(ASSIGNMENT) Exactly as they appear, output all of the records. Skip any images.

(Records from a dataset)

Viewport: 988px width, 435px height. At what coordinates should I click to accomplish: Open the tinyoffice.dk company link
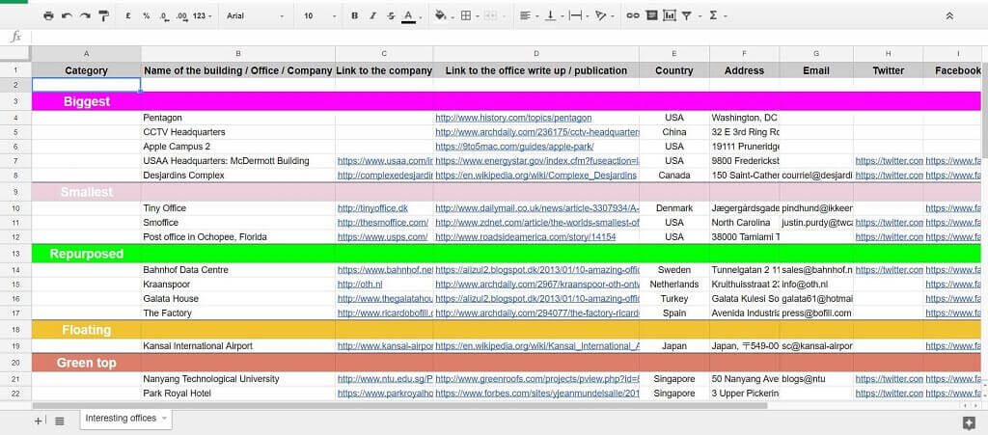(x=359, y=208)
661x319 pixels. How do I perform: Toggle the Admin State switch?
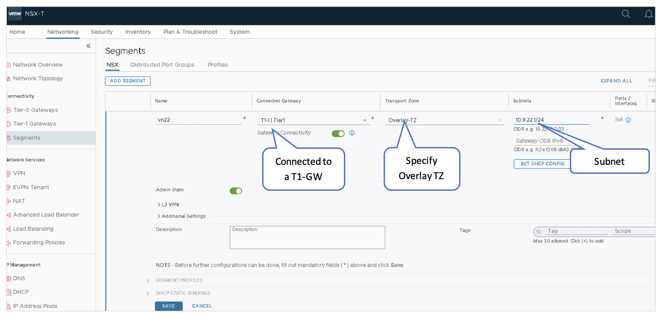coord(236,191)
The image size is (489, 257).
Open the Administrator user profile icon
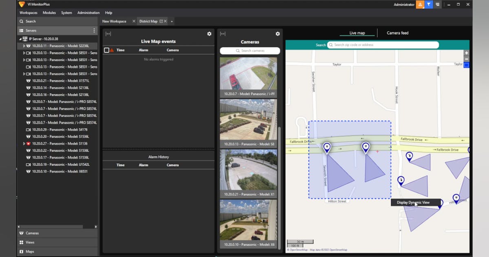click(419, 4)
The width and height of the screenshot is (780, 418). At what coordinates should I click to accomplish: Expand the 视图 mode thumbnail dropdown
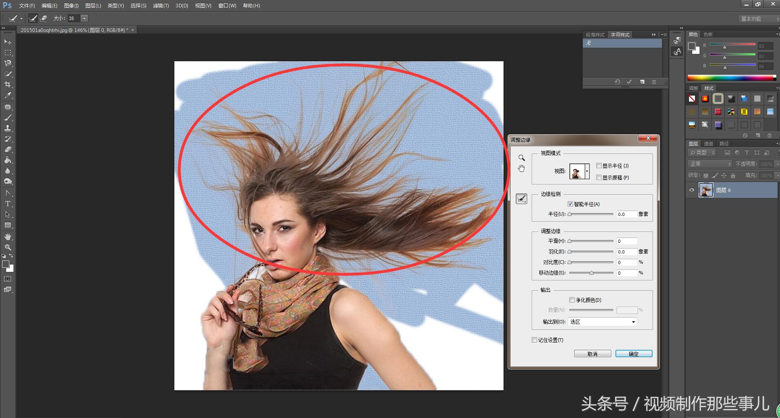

(EXPECTED ANSWER)
Viewport: 988px width, 435px height. At what coordinates should I click to accomplish: Open the tinyoffice.dk company link
(x=359, y=208)
661x319 pixels. How do I perform: Toggle the Admin State switch?
coord(236,191)
The image size is (489, 257).
Open the Administrator user profile icon
click(419, 4)
The width and height of the screenshot is (780, 418). At what coordinates should I click to accomplish: Expand the 视图 mode thumbnail dropdown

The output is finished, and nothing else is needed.